TASK PROMPT
Within the material, how many of the lines include the word "screenshot"? State only that number.

EXCERPTED DATA
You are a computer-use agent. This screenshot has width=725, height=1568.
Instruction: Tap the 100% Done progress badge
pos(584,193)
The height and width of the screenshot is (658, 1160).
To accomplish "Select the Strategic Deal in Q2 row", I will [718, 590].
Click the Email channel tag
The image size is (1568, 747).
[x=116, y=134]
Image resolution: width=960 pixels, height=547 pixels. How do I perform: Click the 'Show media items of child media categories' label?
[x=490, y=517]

---

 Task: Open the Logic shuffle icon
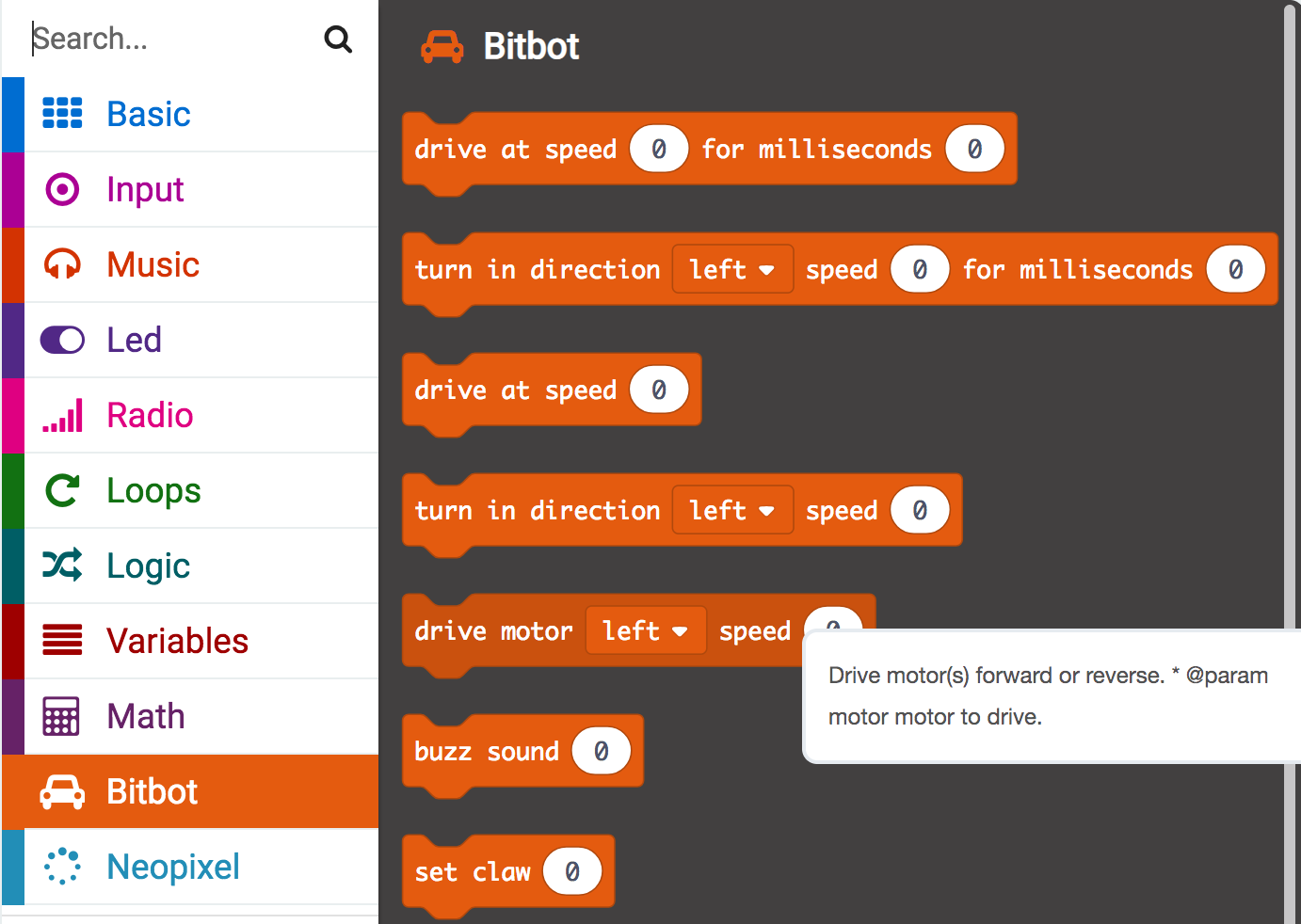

RESULT
2